Diario, Lettura

Letterestate: Sartre

Dopo due libri di Sartre, La nausea e Il muro, sono pronto ad accomiatarmi temporaneamente dall’esistenzialista francese. Ho appena finito l’ultima pagina dell’ultimo racconto che compone la raccolta di cinque racconti che prende il nome dal primo di essi in ordine di giustapposizione; ma più che racconti sembrano mini-romanzi a causa dell’abbondanza delle descrizioni e dei dettagli di cui sono intessute le cinque storie – a differenza de La nausea, in cui prevalgono le sensazioni e l’immaginazione.
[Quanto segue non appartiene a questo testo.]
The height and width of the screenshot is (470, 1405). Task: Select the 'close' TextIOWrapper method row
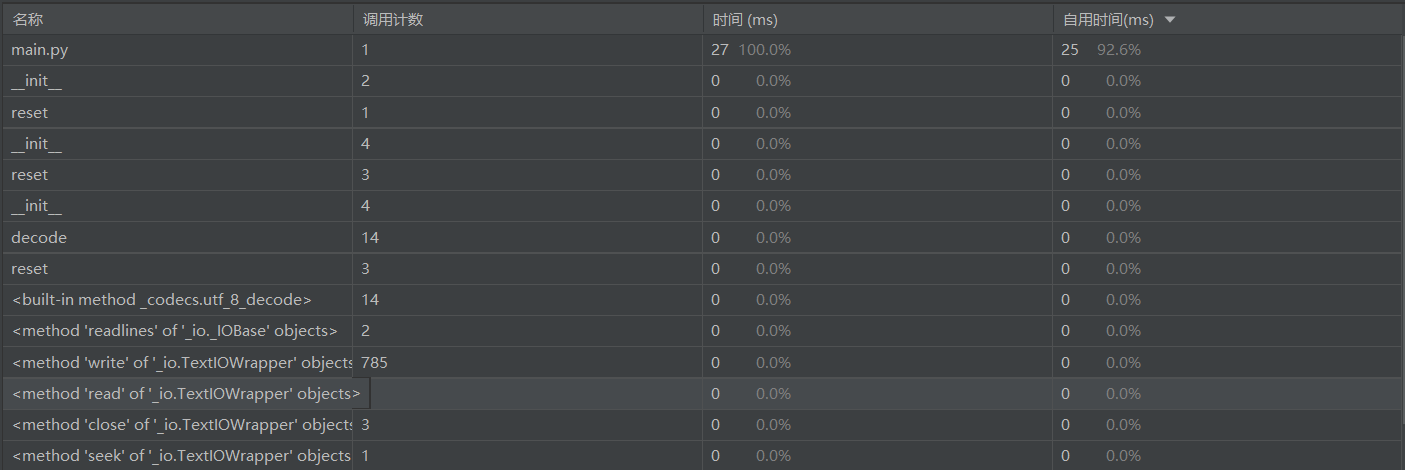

Certo, i racconti de Il muro, dopo la lettura de La nausea, sembrano quasi esercizi filosofici – di uno dei quali dubito la riuscita -, eppure i protagonisti principali sono a ben vedere persone con una morale tremolante e un’etica ancora più oscillante.
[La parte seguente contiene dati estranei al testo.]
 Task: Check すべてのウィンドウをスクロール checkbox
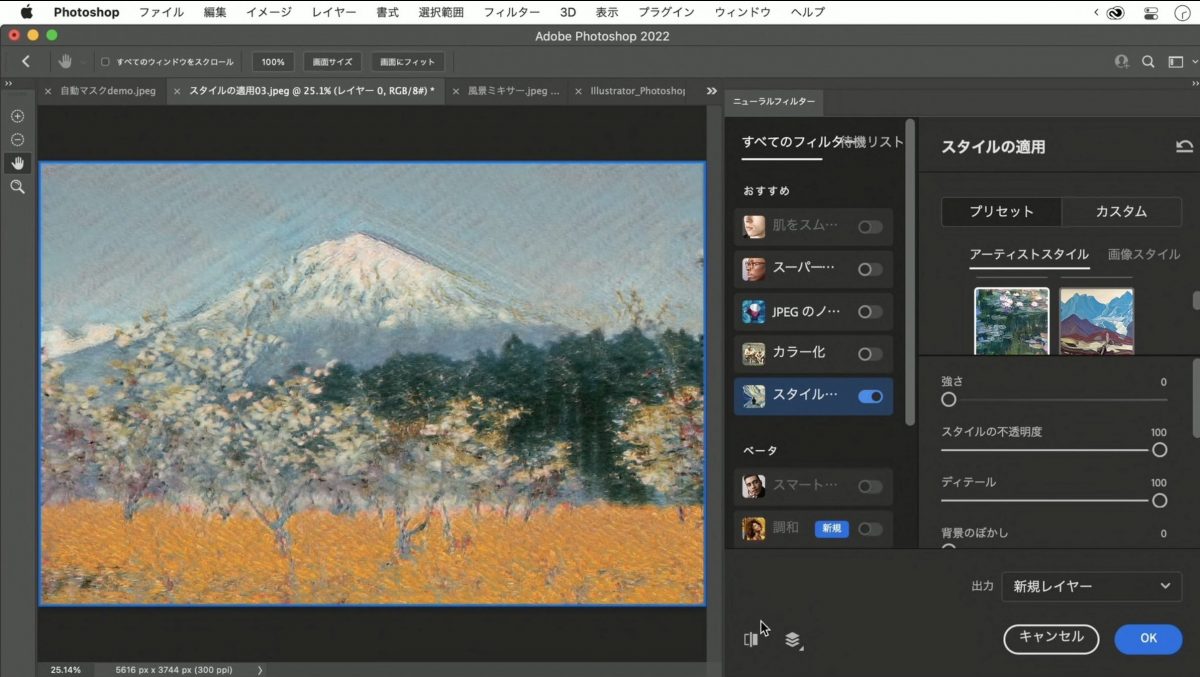[106, 62]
Prima o poi dovrò riuscire a terminare anche la lettura de L’essere e il nulla, ma questo non sarà né domani né dopodomani. Ho bisogno di far sedimentare questi libri nel calderone incosciente. In ogni caso, Sartre romanziere è molto più interessante rispetto al Sartre filosofo, poiché l’esistenzialismo sebbene possa essere teorizzato, è meglio mostrato in pratica. E la pratica letteraria dell’autore è di altissima qualità.